◆ **The data**
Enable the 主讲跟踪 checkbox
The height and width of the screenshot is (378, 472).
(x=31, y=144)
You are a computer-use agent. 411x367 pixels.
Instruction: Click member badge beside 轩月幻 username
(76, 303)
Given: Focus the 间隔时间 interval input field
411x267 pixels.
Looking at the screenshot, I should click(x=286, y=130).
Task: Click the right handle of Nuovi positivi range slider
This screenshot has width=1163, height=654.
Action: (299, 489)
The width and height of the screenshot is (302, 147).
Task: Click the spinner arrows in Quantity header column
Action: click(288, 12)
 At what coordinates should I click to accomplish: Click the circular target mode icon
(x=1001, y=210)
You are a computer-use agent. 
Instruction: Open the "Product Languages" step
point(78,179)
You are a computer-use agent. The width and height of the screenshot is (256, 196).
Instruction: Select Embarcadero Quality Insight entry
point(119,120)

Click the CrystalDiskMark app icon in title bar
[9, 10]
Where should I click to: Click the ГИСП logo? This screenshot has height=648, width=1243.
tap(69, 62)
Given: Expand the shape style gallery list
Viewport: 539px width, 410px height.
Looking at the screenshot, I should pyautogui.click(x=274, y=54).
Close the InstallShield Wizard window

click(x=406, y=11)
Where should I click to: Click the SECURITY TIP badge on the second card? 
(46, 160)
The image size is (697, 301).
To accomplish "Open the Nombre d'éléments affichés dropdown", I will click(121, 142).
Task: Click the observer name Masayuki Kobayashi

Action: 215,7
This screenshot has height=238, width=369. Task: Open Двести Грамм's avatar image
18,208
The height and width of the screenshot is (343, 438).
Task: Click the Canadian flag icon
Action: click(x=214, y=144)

---

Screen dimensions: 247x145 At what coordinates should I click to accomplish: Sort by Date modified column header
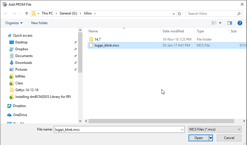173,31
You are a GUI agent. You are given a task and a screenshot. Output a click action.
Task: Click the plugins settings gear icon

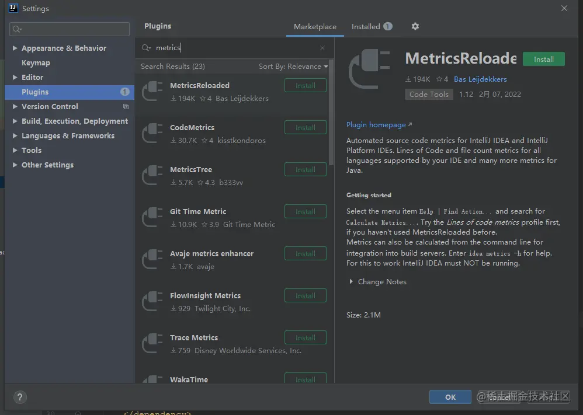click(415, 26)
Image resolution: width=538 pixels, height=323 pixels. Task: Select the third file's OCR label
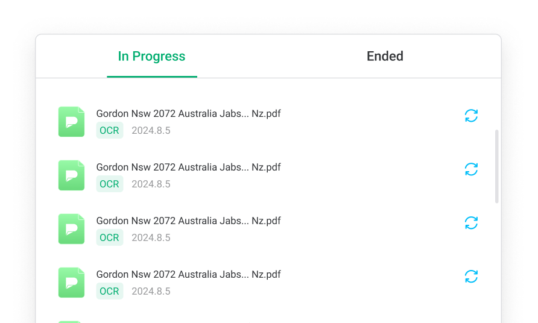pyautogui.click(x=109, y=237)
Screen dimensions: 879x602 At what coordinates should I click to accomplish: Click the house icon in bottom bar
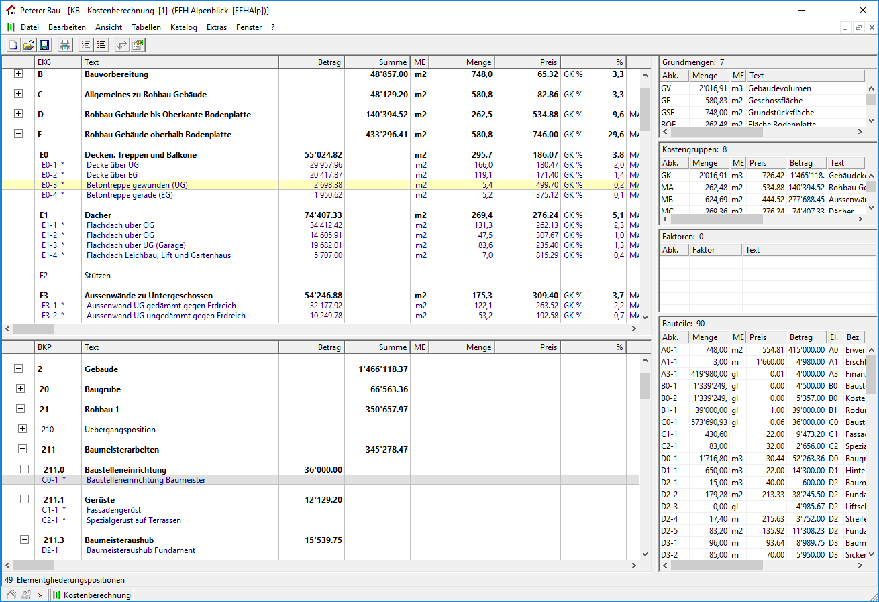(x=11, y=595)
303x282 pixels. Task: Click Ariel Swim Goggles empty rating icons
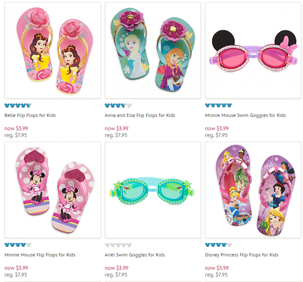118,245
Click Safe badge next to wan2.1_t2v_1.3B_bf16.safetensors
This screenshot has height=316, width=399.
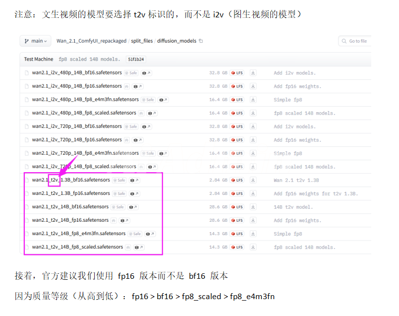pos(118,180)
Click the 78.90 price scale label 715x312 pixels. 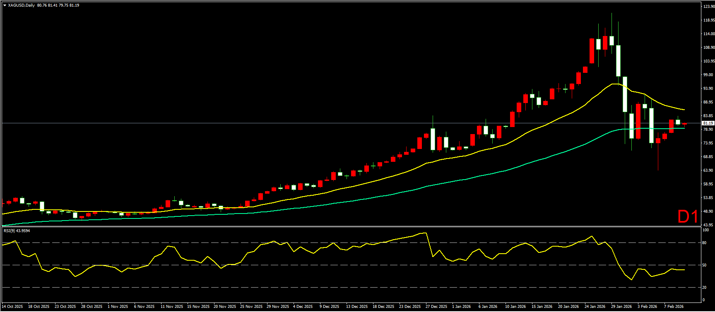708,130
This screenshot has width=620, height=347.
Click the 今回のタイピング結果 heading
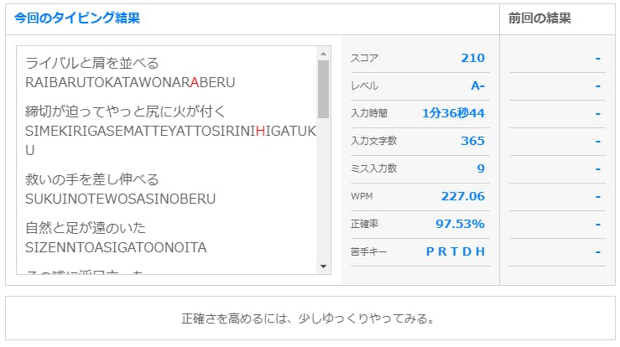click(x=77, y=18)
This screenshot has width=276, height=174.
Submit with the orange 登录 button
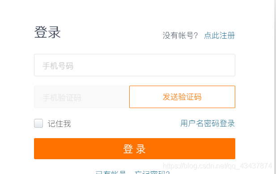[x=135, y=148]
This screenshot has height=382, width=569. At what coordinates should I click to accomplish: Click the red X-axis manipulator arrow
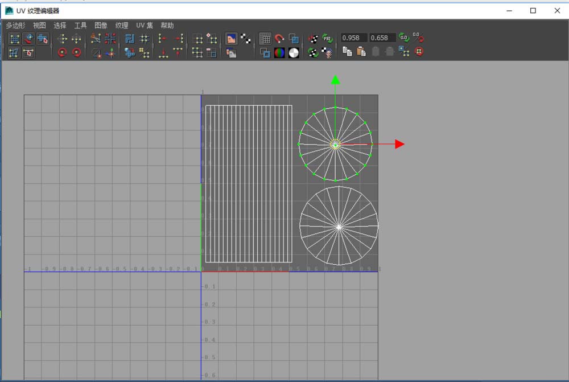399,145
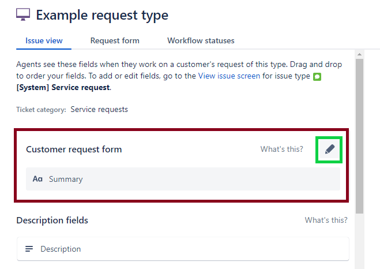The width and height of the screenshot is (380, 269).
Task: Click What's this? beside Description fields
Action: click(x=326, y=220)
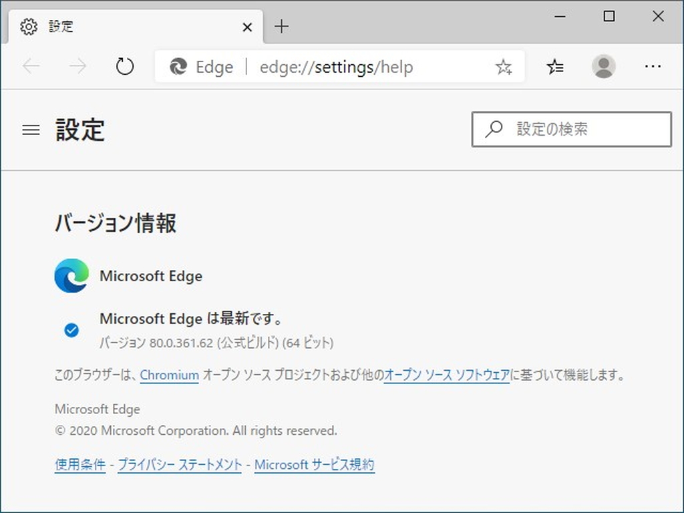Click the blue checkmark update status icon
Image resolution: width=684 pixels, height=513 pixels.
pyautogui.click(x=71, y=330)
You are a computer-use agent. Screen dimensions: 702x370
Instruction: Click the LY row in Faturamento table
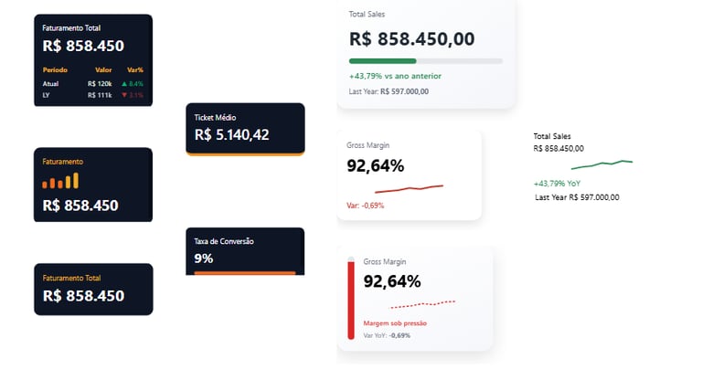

---

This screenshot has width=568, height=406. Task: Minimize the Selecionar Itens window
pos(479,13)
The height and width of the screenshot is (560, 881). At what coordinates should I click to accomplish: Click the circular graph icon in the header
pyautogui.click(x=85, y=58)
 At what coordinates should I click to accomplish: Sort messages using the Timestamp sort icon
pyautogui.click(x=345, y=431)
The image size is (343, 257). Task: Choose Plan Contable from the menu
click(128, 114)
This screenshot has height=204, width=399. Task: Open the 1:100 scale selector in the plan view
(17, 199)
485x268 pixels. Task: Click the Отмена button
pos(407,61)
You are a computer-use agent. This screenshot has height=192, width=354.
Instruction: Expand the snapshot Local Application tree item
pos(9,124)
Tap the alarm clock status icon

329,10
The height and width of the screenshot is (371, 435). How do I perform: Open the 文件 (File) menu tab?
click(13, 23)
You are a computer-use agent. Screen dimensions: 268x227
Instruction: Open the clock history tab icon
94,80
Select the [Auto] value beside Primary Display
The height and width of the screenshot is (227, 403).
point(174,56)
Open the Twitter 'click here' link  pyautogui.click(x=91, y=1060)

◆ **Problem to solve**
Show all lines above holding the word "computer".

◆ **Response**
You are a computer-use agent. 411x367 pixels.
You are a computer-use agent. 
You are a computer-use agent. The width and height of the screenshot is (256, 196).
You are a computer-use agent. Screen dimensions: 702x370
You are a computer-use agent. This screenshot has height=192, width=354.
You are a computer-use agent. Screen dimensions: 268x227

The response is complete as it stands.